___ ИСХОДНЫЙ ОТРЫВОК

Во время Заграничного похода русской армии 1813—1814 годов Ермолай Фёдорович являлся комендантом немецкого города Мейсена, блестяще проявил себя в сражении под Ба–уценом, участвовал в Битве народов под Лейпцигом, был военным губернатором Касселя. С января 1814 года он командовал 3–й бригадой 17–й пехотной дивизии Олсуфьева, участвовал в блокаде Майнца, взятии Суассона и Парижа. За французскую кампанию он получил несколько ранений и контузию.

Храбрость и военные таланты Керна были отмечены семью боевыми орденами: российскими Святой Анны 1–й степени, Святого Владимира 3–й степени, Святого Георгия 4–й степени (18 марта 1814 года), прусскими Красного Орла 2–го класса и «За заслуги», шведским Меча 3–й степени, золотым знаком за штурм Праги, а также серебряными медалями в память взятия Очакова и Измаила, войны 1812 года и покорения Парижа.

______
___ ИСХОДНЫЕ ДАННЫЕ

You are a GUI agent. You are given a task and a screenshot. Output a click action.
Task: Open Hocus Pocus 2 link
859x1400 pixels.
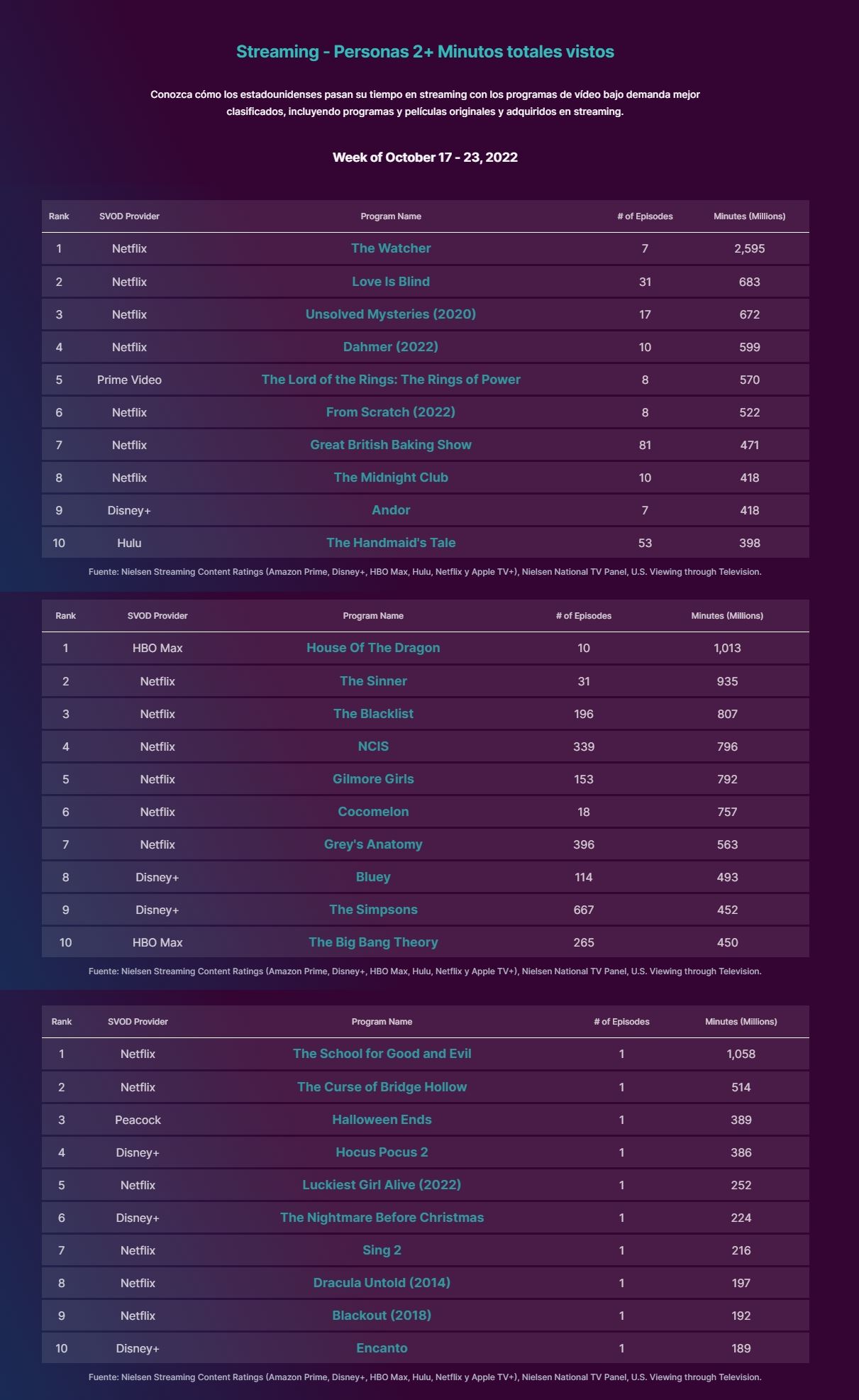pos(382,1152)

______

▶ [ПОСТАВЛЕННАЯ ЗАДАЧА A] Перечислите все российские ордена, которыми, согласно отрывку о Керне, он был награжден.
▶ [ПОСТАВЛЕННАЯ ЗАДАЧА B] Продолжите отрывок о Ермолае Фёдоровиче Керне, начав сразу после его последнего предложения.

▶ [РЕЗУЛЬТАТ ЗАДАЧИ A] Святой Анны 1-й степени, Святого Владимира 3-й степени, Святого Георгия 4-й степени (18 марта 1814 года).

▶ [РЕЗУЛЬТАТ ЗАДАЧИ B]
Вскоре после окончания боевых действий и возвращения в Россию с 5 мая 1816 года Ермолай Фёдорович получил под командование 15–ю пехотную дивизию.

В биографии Е. Ф. Керна указывается, что первым браком он сочетался с дочерью витебского помещика Севери–нова, и их сыну Александру в 1817 году было шесть лет. В метрической книге церкви Вознесения, что в Адмиралтейских слободах Санкт–Петербурга (запись № 352 от 1810 года), записано о рождении 3 декабря у «отставного полковника Ермолая Фёдорова сына Керн» незаконнорождённого сына Александра и крещении его в тот же день священником этой церкви Кириллом Яковлевым[10] .

Ермолай Фёдорович ещё с 1814 года был знаком с дядей Анны, генералом Константином Марковичем Полторацким – оба командовали бригадами в дивизии Олсуфьева.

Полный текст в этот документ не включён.